In Chesterfield, Roscoe found that the presence of broadband does raise property values. He developed his estimates using the town’s tax rolls and broadband coverage information, and a publication that shows the difference in prices depending on what broadband provider residents have.
“I calculated that real estate property values would be increased by $4.8 million by having better broadband coverage,” Roscoe says. “That does not include economic development or anything else.”
After he collected this information, the town had to approve the number. The selectmen then had to hold three public hearings to talk about real estate values.
Broadband also is important for the town’s growing small-business community. Chesterfield is a relatively small town with only 3,500 people, but it includes small businesses people run from their homes.
“We have about 125 small businesses in town,” Roscoe says. “These mostly are run out of houses, and connectivity is a major problem for them.”
What’s more, a lack of broadband is a problem for employees who telecommute. During a survey he conducted in 2016, Roscoe found that a large percentage of residents work from their homes.
“I found a lot of people in town were trying to telecommute at least three days a week,” Roscoe says. “People have tried coming up here and working from home and have to move out because they could not work from home.”
An Accelerated Process
As Chesterfield wraps the bonding process, Consolidated will complete its network designs, plot where it will place optical gear (e.g., OLTs and related fiber transport equipment), and build the fiber routes.

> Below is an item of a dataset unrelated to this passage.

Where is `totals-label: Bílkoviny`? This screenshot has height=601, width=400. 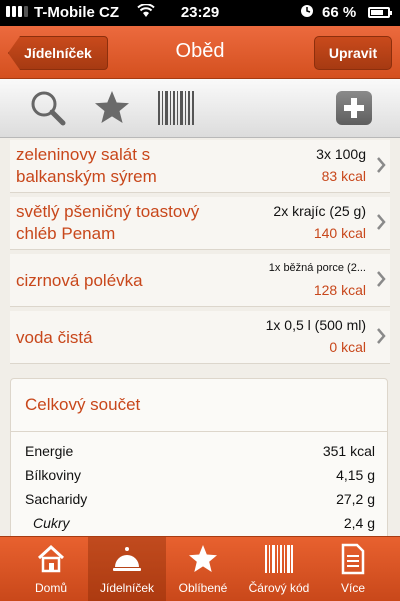 totals-label: Bílkoviny is located at coordinates (54, 475).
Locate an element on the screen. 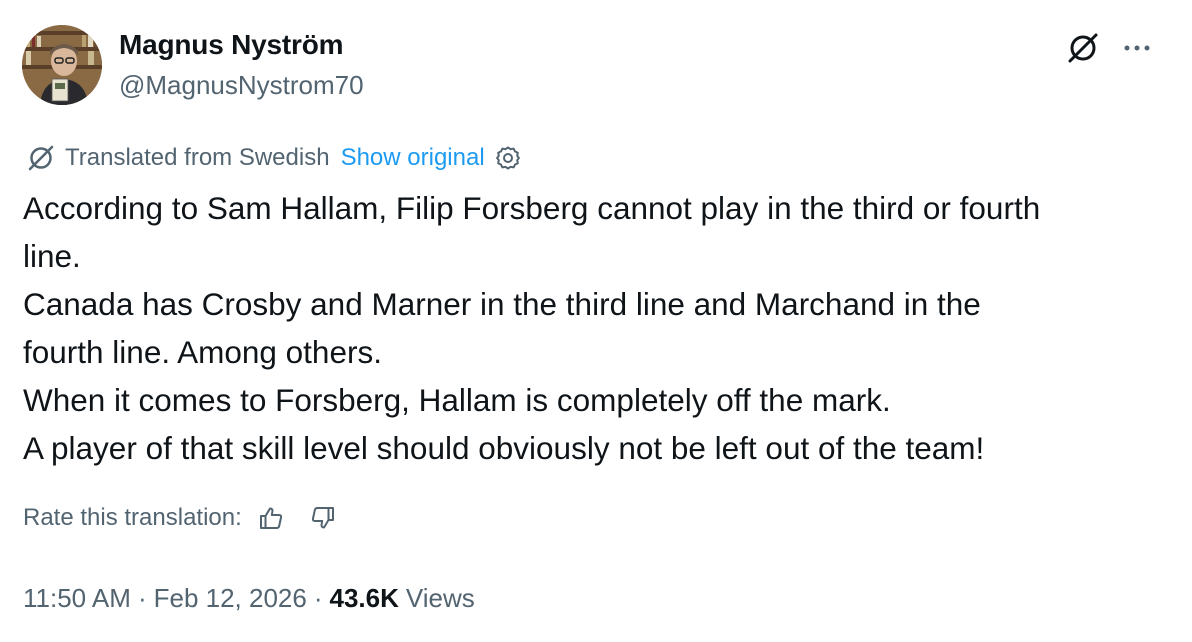  profile-photo-icon is located at coordinates (62, 65).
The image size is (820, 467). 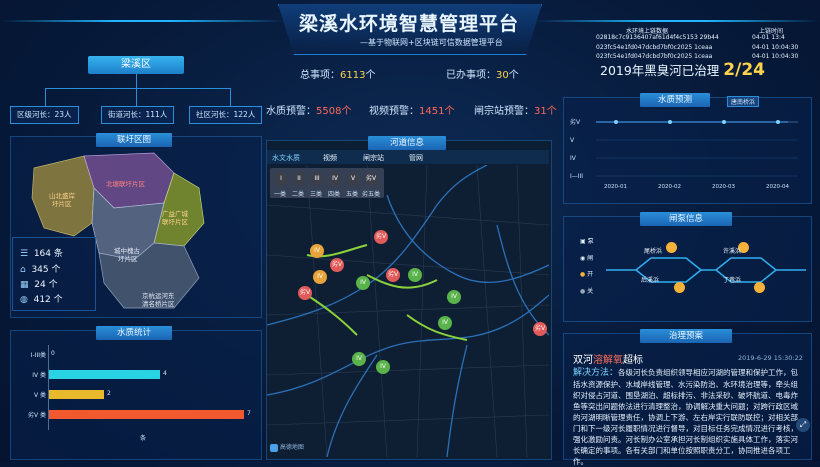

Consolidated began network construction in July and hopes to get its first customers hooked up and running by December and January.
“Because of the 20-year bond, we view this as a collaborative process,” Koester says. “Once we have the network plans established, we expect the build to be done in 24 months.”
Koester anticipates, however, that the build in Chesterfield could be done sooner. For example, Consolidated recently completed an FTTH build in New York state via the New NY Broadband Program, passing 10,000 locations in a little more than a year.
“In Chesterfield, if the weather holds up, we want to build and pass a lot of homes this year and finish up faster than what’s called out in the contract,” Koester says.
During this process, Consolidated will move customers onto FTTH while simultaneously building out other parts of the town.
Most of the plant in Chesterfield will be aerial on utility poles. Koester says the aerial plant “works to our advantage even with bad weather because as long as we can get to the poles, we can continue to build drops.”
Though the geography of Chesterfield is like that of other Northern New England rural towns, Consolidated had acquired 36,000 route miles of metro and long-haul fiber that can backhaul and support the FTTH traffic. More than 20,000 of these route miles are in Northern New England.
“There’s a really robust transport network, but some of the on-ramps and off-ramps weren’t there,” Koester says. “We use fiber as the primary means to connect to the community. What we’re doing with Chesterfield is connecting the middle mile and last mile together.”